In the meantime James suffered from burn out and went through an expensive divorce, and is now in need of funds. Whilst Louise is very happily married and her husband recently inherited a significant sum from his father and they are financially secure.

In a recent conversation with James, he asked, “What could my parents have done differently to have avoided this situation developing?”

Wealth management planning

As with all family situations there is no one single ‘magic bullet’ but a whole series of measures that a prudent family can take over the years to optimise their position.

This was my reply to James…

  • Assets could have been ring-fenced for James at an earlier stage through the use of trusts
  • The ownership of the family home could have been revised to ensure Arthur’s share of the family home was protected for the family
  • Investments could have been arranged differently to protect them from the means test
  • At the point of needing care, take expert advice from impartial specialists – the NHS and Local Authorities have a vested interest – both want you to pay for your own care
  • Maximise your benefit entitlements – it’s a little known fact that the NHS should pick up the whole cost of care if circumstances dictate, make sure you get this funding if you’re entitled
  • Make sure you’re claiming Attendance Allowance (worth up to £4,218 per annum)

_RAW DATA_:

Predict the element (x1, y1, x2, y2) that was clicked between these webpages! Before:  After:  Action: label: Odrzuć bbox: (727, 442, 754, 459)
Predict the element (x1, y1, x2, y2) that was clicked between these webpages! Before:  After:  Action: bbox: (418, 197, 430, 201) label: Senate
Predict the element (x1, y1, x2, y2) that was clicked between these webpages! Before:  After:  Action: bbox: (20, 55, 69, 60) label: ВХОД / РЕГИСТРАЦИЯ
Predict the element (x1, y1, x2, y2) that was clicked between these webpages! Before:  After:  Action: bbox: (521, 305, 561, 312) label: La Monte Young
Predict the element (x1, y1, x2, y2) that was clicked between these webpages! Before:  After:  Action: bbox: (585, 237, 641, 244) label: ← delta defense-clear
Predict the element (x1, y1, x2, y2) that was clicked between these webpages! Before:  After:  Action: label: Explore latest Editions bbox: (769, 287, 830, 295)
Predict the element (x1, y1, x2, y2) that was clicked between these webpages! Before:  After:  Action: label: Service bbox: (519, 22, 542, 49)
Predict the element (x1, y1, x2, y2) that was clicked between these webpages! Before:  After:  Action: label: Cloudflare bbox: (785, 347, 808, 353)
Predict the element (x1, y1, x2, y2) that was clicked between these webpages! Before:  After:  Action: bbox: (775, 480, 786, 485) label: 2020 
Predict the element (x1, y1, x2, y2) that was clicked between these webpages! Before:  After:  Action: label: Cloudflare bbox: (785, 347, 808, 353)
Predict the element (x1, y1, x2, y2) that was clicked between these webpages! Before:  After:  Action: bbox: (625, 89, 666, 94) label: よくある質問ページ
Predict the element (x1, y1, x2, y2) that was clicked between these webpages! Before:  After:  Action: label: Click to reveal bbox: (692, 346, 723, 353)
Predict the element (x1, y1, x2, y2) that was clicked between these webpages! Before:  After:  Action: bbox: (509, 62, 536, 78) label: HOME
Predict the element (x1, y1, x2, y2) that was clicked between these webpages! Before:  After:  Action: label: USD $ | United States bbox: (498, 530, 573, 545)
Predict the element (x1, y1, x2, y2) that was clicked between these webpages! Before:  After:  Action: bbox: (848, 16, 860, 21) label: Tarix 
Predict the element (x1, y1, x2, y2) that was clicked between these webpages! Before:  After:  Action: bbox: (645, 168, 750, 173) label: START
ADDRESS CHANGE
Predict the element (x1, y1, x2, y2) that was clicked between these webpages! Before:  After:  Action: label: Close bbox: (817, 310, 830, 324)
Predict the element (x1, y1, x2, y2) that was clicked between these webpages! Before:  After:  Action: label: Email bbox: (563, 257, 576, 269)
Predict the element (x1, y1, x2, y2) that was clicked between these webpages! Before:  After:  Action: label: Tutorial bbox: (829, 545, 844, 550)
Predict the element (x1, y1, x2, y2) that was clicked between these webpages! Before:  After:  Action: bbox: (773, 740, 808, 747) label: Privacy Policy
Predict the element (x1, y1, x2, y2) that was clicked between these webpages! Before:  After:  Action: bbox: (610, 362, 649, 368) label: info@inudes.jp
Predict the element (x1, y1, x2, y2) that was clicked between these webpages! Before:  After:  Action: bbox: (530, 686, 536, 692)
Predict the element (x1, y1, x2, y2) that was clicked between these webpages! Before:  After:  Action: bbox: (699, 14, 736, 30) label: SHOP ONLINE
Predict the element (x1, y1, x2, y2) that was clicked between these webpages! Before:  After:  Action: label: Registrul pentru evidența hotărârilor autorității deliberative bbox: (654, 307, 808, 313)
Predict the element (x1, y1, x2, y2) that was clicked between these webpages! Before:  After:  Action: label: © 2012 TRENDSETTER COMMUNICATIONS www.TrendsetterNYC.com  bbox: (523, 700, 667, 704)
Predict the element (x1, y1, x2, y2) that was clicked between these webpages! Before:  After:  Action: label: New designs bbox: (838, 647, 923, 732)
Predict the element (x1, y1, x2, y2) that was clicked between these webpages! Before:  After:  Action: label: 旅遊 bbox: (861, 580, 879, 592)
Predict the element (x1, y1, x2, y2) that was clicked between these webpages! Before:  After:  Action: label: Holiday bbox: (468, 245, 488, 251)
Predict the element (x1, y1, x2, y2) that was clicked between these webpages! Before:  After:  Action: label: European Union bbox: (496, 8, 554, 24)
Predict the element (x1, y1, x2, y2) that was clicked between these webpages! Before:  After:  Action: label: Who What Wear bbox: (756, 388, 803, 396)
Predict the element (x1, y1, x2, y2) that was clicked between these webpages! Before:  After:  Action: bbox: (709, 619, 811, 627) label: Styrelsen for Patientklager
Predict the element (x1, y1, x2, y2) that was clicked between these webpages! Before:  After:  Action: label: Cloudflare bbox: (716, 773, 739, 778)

_HOW TO COMPLETE THIS TASK_:
Pick up the wealth management planning piece on care costs after its last line, the Attendance Allowance bullet, and carry it forward.

_TASK RESULT_:
  • Ensure your Funded Nursing Care Payment is being paid – this is paid directly to Nursing Homes by the NHS and is worth £5,766 per annum
  • Seek financial advice from a care fees specialist – there are other viable options to paying for care from your own capital
  • Finally – talk about money in the family, share your thoughts, ideas and plans with them and take expert advice early and regularly

Shaw Gibbs logoIf you’d like to talk to us about any of these matters please contact Tim Davison at Shaw Gibbs on 01865 292198 or email Tim here.

Read more about the Care Fees Advice Surgery – click the link below and find out how to book your place:

Shaw Gibbs care fees advice surgery, 11th April 2015

 

3 Comments

  1. Elspethblack 2 years ago

    Thanks Angela. We will have to see a Solicitor as the situation is reaching crisis point. We have been trying to cope with this since our father died in 2009. In 2012 our sister had us investigated by the OPG and although they were satisfied with the mass of evidence we had to supply, my sister was not and has continued to accuse us of everything possible. Staff at the care home have told us that she is currently recording details of our visits and the manager told me on Friday that she had told him things about me for which she had no evidence (and were
    definitely not true) He told me that he had directed her to social services with her concerns. Basically we are three very honest people, trying to make sure our mother gets the care she needs (and only pays for the care she should be paying for) but being put under immense pressure by our other sister.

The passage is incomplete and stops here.